The Council Wars is an in-progress book series by John Ringo, published by Baen.  It is a combination of science fiction, military science fiction, and high fantasy.

The Council Wars series explores the chaos that ensues after a high tech civilization collapses on Earth. While the story uses spells and dragons, these magical items are revealed to use technology leftover from the previous generations like genetic engineering, nanotechnology, force fields, and teleportation.

Background
The series is set several thousand years in the future, in a society with advanced nanotechnology, teleportation, and other technologies which effectively are magical in the sense of Clarke's law made real, all controlled and coordinated by an artificial intelligence called Mother. Initially the world is a near Eden. War has been gone for millennia. The most aggressive, curious or adventurous humans have left Earth to explore space or terraform new worlds. The abundant power and technology allows long lives, powerful genetic engineering that includes the ability to turn into a merman or dolphin, the ability to have homes on mountain tops in the Himalayas or in deep volcanos, and free flight. Despite—or perhaps because of—an idyllic world, technology is stagnant, no great art has been produced in generations, and the human population is dropping slowly.

There are elves and dragons as in many fantasy novels. But the elves are the results of long-ago military genetic engineering programs and the dragons are genetically engineered sentients, originally designed by Disney.

Mother, who controls all the systems on Earth, as well as in near-Earth space and the Wolf 359 colonization project, is controlled by a Council of thirteen Key Holders who can change system directives and, if unanimous, change even her kernel-level programming. The Council has split into two philosophical factions, and is in a battle for whose ideals will dominate the future of the human race.  When one of the Council members dies without a clear successor to their Key, the faction split becomes numerically balanced.  That faction split leads to war: something humans have not had for over a millennium. The two factions split into open war only after the faction advocating extensive changes to society to reverse the decline in population fails to persuade the rest of the council and resorts to violence.

In the struggle for power, Mother's protocols forces her to split the available power between the voting members of the Council Members. This results in her being forced to cut off all the power to everyone else, including all the computer-controlled nanotech that have made their lives of leisure possible.  This includes explosives as well as any new power sources that may come online. Because of the protocols that are defined in her kernel-level code, Mother simply siphons off any energy above a certain level, such as an explosion, high-pressure gas, or a new hydroelectric dam etc. The result: Humanity plunges immediately from utopia to the Dark Ages. This event is known as "The Fall." The series follows the resultant chaos and destruction that follows, and the war itself. The war ends up being fought on two planes; not just with advanced technology, but with swords, cavalry, and legions.

*Work required*:
Write the next part of the article on the Council Wars book series, picking up after its final sentence.

*Excerpted records*:
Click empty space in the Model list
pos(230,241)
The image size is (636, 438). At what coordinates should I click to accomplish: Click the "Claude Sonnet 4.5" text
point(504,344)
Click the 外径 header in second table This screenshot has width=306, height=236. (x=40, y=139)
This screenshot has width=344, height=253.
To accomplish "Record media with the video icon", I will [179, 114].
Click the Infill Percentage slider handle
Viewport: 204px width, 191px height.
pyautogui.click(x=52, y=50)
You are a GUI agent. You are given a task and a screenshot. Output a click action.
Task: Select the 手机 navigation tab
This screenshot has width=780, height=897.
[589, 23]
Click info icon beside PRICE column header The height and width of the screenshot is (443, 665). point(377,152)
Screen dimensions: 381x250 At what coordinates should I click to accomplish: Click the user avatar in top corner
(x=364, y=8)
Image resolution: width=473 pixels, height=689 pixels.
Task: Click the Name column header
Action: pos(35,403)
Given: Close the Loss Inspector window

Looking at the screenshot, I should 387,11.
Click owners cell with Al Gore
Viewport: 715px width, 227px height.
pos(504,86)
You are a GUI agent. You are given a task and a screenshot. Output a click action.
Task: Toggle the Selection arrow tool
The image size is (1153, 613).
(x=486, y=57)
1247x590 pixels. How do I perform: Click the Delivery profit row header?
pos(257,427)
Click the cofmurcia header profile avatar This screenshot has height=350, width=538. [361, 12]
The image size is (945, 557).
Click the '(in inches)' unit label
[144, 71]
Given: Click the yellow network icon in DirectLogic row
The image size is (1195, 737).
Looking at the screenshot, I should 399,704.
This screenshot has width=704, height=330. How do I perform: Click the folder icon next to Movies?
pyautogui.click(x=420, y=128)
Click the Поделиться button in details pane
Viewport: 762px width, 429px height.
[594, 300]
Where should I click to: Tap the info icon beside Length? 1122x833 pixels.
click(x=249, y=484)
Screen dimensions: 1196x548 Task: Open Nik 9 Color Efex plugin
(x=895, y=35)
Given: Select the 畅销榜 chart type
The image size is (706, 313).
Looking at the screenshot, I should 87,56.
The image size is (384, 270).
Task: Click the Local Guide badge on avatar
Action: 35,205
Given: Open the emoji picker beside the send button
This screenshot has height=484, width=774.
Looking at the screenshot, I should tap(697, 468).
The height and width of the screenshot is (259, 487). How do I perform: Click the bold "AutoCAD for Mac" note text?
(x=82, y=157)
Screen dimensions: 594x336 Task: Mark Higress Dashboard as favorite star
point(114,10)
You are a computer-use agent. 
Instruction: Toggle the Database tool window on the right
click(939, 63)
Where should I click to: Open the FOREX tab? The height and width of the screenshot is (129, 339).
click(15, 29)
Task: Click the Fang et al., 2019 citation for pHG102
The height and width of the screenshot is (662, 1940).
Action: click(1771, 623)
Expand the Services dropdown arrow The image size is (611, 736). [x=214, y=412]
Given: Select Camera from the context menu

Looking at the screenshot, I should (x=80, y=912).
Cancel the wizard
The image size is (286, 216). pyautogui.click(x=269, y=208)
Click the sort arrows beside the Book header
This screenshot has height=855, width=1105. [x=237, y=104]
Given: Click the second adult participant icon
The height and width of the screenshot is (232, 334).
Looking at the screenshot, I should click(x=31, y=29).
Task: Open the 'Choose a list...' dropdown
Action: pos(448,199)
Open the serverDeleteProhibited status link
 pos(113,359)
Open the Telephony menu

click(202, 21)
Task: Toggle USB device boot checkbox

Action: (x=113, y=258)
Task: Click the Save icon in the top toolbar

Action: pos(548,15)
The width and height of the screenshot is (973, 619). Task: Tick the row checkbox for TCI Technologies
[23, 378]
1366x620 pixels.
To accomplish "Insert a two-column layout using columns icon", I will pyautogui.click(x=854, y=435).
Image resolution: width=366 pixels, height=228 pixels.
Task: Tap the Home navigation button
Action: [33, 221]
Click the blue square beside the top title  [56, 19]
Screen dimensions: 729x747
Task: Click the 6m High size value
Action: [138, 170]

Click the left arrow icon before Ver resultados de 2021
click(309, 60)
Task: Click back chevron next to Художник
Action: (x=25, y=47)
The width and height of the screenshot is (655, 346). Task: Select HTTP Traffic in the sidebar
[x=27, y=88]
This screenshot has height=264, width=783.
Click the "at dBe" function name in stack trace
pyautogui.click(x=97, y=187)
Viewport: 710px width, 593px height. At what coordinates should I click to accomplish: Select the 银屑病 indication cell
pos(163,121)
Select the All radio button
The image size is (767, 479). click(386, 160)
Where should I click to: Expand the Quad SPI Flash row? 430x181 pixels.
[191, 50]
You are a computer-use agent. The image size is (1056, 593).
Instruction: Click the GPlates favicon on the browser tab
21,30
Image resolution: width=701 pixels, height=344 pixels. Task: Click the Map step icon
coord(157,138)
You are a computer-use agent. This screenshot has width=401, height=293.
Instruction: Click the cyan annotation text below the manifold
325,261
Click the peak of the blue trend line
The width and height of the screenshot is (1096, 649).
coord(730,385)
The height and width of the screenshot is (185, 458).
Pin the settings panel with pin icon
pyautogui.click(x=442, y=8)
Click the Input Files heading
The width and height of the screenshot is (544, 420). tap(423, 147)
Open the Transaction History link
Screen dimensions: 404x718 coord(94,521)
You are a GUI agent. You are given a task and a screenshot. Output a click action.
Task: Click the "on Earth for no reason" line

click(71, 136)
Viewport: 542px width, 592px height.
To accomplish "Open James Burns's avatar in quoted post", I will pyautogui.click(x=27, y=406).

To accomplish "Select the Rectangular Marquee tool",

*Response to this exercise*:
Main characters
Herzer Herrick is the main character in the books, although he is not the only viewpoint character. Herzer is the classic "fighter" of fantasy novels: huge, muscular, skilled, and brave.

Prior to The Fall, Herzer suffered from a degenerative disorder that was destroying his muscles and his ability to control them. As a result, he was fairly emaciated, slurred his words, and twitched. Herzer's parents were unable to deal with this emotionally and effectively abandoned him, granting him his "freedom" at age fourteen. Herzer's other friends and acquaintances drifted away at the same time. Shortly before The Fall, Dr. Daneh Ghorbani was able to cure him by using nanites to essentially rebuild his entire brain, one section at a time.

Herzer has a dark side: early in There Will Be Dragons, he finds himself sexually excited by the idea of rape. Although he gets these feelings under control, he likes sexual dominance games. Herzer also enjoys the rush of combat and of victory. He doesn't specifically enjoy killing people, but he doesn't mind it.

Bast is a Wood Elf who is more than thousand years old, and possesses many supernatural abilities, including superhuman strength and speed, as well as the ability to hold breath underwater for a very long time. She becomes the lover of Herzer, and helps him come to terms with the dark side of his sexuality.

She has a playful and mischievous personality, and is very flirtatious, but also possesses wisdom and helps others in overcoming their inner demons (such as Herzer and Daneh, who suffers from the after-effects of rape). She often speaks in broken English, refers to herself in the third person, and uses strange grammar reminiscent of Yoda; this is obviously by choice (likely as a way of amusement), since she has been shown to speak normally on other occasions.

Edmund Talbot was a reenactor prior to The Fall, living his life mostly as if he were a swordsmith in the Middle Ages or the Renaissance. Edmund was known by nearly everyone in the reenactor community, to the extent that the town of Raven's Mill spontaneously sprang up around his (period) house. After The Fall, Edmund has both the skills and the equipment to survive in a pre-industrial world, and to help others to survive as well. He may well have been the only person left in the world who actually knew anything about leading troops on a sword-and-shield battlefield.

Edmund is Herzer's mentor and is often the brains directing Herzer's brawn. Edmund is well known for keeping his plans to himself.

John Ringo modeled Edmund Talbot after Charles Martel.

Daneh Ghorbani was Edmund's wife, but she left him more than ten years before The Fall. Since the fall, she has become Edmund's common-law wife (the books contain no evidence of a formal ceremony). Daneh was a doctor before The Fall, specializing in (genetic) Change-related complications. Since The Fall, she has been studying historical medical texts and re-inventing medical techniques. She is probably the best-educated doctor in Norau, if not the world.

Rachel Ghorbani is Edmund and Daneh's daughter. Rachel and Herzer attended the same school and have been friends since they were quite young; Herzer had a crush on her for all that time. However, Rachel could not deal with Herzer's illness emotionally and saw him less and less frequently before he was cured. Since The Fall, she has been training as a doctor and is now one of the most competent in Norau. Rachel is completely asexual.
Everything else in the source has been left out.